US 12,032,718 B1
System, method, and computer program for securely handling and storing customer data without enabling human access to the data
Sovane Bin, San Francisco, CA (US); Saddek Dekoum, Ris Orangis (FR); Raphaël Fonrouge, Chatenay Malabry (FR); and Francois Lopitaux, San Carlos, CA (US)
Assigned to Odaseva Technologies SAS, Neuilly-sur-Seine (FR)
Filed by Odaseva Technologies SAS, Neuilly-sur-Seine (FR)
Filed on Jan. 22, 2021, as Appl. No. 17/156,409.
Int. Cl.
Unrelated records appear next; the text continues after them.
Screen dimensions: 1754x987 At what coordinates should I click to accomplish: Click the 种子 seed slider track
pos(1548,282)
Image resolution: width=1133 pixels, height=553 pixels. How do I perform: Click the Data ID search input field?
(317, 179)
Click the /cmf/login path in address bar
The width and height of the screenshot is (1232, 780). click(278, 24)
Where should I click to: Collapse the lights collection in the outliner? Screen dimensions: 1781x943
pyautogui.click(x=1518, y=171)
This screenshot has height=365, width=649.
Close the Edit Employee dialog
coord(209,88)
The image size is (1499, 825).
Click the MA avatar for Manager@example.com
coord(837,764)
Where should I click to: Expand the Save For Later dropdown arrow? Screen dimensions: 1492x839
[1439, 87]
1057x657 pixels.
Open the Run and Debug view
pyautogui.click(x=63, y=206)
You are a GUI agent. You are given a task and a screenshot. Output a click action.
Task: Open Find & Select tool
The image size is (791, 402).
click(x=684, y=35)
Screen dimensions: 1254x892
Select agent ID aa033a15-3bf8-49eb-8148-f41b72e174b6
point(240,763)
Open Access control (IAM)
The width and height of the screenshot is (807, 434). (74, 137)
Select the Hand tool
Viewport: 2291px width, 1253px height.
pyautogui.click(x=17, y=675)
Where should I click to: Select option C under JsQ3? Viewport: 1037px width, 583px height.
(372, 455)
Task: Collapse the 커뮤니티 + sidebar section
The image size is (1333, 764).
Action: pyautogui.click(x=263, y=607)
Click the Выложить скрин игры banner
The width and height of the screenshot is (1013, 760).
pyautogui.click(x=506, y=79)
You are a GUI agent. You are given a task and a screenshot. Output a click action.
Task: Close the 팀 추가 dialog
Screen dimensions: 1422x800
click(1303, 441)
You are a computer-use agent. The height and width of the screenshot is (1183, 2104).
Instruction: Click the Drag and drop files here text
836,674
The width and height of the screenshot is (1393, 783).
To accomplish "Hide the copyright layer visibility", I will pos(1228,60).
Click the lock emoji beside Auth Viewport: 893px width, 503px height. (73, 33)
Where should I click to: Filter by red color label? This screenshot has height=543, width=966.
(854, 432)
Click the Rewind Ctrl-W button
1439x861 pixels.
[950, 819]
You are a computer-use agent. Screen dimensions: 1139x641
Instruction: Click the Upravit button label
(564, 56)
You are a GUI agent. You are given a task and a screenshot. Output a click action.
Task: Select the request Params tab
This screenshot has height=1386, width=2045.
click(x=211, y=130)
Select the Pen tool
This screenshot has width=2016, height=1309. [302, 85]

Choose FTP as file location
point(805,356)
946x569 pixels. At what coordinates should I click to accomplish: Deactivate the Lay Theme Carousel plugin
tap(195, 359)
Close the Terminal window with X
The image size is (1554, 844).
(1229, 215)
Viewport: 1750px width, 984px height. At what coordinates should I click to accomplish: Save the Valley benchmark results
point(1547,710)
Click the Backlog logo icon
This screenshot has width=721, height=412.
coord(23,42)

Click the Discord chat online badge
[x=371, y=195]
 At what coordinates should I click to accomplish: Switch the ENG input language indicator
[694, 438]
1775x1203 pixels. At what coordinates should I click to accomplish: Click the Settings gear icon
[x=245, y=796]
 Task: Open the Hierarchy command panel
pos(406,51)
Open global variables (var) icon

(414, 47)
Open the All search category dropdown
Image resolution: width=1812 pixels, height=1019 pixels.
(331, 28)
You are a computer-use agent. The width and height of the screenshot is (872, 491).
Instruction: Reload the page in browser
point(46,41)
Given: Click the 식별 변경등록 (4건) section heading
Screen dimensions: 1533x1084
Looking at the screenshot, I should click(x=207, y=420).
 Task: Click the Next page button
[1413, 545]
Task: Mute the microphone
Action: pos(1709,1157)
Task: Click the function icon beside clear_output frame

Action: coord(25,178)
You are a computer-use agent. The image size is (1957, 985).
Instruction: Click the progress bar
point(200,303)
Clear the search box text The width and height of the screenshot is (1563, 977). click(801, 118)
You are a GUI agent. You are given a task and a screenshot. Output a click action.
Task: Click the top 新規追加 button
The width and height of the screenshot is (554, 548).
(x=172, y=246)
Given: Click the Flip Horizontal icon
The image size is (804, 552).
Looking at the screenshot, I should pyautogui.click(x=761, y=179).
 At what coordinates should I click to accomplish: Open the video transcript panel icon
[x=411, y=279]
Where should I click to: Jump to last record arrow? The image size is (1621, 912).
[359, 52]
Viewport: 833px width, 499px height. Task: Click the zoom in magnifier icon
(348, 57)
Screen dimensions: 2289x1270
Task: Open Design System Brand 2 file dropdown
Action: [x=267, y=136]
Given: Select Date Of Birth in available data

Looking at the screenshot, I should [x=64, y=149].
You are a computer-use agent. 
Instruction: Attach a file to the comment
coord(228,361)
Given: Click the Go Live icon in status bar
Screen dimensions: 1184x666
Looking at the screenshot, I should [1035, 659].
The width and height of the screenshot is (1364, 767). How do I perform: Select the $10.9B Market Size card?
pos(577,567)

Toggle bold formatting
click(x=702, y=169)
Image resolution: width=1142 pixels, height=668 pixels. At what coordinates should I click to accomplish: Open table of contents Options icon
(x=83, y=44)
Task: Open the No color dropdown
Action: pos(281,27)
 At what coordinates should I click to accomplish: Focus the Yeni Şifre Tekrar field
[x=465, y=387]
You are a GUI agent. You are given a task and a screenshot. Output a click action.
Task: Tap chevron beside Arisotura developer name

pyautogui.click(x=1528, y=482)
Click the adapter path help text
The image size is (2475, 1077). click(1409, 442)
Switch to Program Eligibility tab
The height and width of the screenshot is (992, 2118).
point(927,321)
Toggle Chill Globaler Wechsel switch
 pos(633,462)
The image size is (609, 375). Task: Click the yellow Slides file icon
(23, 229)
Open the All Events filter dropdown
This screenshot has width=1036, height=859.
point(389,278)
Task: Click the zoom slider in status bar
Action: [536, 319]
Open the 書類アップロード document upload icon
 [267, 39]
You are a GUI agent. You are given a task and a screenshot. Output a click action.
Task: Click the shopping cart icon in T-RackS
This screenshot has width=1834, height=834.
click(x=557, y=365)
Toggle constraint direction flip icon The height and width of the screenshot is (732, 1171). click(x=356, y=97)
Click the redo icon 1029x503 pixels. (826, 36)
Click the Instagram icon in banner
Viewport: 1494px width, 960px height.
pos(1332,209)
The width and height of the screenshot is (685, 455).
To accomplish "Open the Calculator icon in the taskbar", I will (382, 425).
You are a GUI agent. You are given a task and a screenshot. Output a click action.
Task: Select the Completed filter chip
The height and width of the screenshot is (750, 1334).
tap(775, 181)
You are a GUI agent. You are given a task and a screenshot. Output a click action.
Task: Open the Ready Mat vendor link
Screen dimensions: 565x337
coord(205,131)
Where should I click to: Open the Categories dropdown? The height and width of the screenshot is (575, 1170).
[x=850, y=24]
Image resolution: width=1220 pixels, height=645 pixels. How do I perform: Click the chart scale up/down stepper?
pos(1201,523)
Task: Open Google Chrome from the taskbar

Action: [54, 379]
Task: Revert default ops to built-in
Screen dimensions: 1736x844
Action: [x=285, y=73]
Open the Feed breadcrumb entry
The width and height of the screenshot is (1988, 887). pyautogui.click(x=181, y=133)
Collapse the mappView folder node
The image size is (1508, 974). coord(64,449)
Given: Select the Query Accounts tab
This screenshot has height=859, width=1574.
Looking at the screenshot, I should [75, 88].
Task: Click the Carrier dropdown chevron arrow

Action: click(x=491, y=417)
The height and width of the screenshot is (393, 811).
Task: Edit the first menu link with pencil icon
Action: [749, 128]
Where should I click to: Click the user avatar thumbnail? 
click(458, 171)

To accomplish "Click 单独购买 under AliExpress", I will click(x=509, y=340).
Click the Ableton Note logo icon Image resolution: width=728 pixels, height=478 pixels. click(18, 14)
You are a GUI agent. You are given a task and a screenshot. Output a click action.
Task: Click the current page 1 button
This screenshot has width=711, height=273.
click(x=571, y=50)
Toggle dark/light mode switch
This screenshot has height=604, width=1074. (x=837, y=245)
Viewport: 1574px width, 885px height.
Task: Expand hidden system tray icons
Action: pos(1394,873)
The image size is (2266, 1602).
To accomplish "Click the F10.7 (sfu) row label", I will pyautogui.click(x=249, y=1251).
G06F 21/62 (2013.01); G06F 11/14 (2006.01); G06F 21/60 (2013.01); H04L 9/08 (2006.01)
CPC G06F 21/6245 (2013.01) [G06F 11/1464 (2013.01); G06F 11/1469 (2013.01); G06F 21/602 (2013.01); H04L 9/0819 (2013.01); G06F 2201/805 (2013.01)] 19 Claims
OG exemplary drawing
 
1. A method, performed by a computer system, for securely handling and storing customer data without enabling human access to the customer data, the method comprising:
receiving customer data at a server having an encrypted environment (“an encrypted server”), wherein receiving the customer data comprises extracting the customer data from an external customer application over a secure network and wherein the customer data is extracted for the purpose of providing a cloud emulator of the customer data;
processing the customer data for storage, wherein the processing is performed by a processing module on the encrypted server;
granularly encrypting the customer data without storing a key for decrypting the customer data, wherein the encryption is performed by an encryption module on the encrypted server;
transmitting the granularly-encrypted customer data over a secure network to a cloud-based data storage system, wherein the granularly-encrypted customer data is stored in an encrypted database or file system, and wherein the cloud-based data storage system has no access to the key for decrypting the granularly-encrypted customer data,
wherein granular encryption in the encryption module provides a first encryption layer for the customer data, the encrypted server in which the processing for storage, granular encryption, and decryption take place provides a second encryption layer for the customer data, and storage in the encrypted database or file system provides a third encryption layer for the customer data;
receiving a request from a customer to transmit the customer data to an external destination;
retrieving the granularly-encrypted customer data from the cloud-based data storage system over a secure network to the encrypted server;
receiving at the encrypted server the key for decrypting the granularly-encrypted customer data from the customer or a customer-controlled key management system;
decrypting the granularly-encrypted customer data using the key, wherein the decryption using the key is performed by a decryption module on the encrypted server;
discarding the key;
processing the customer data for transmission, wherein the processing is performed by the processing module on the encrypted server; and
transmitting the customer data to the external destination over a secure network.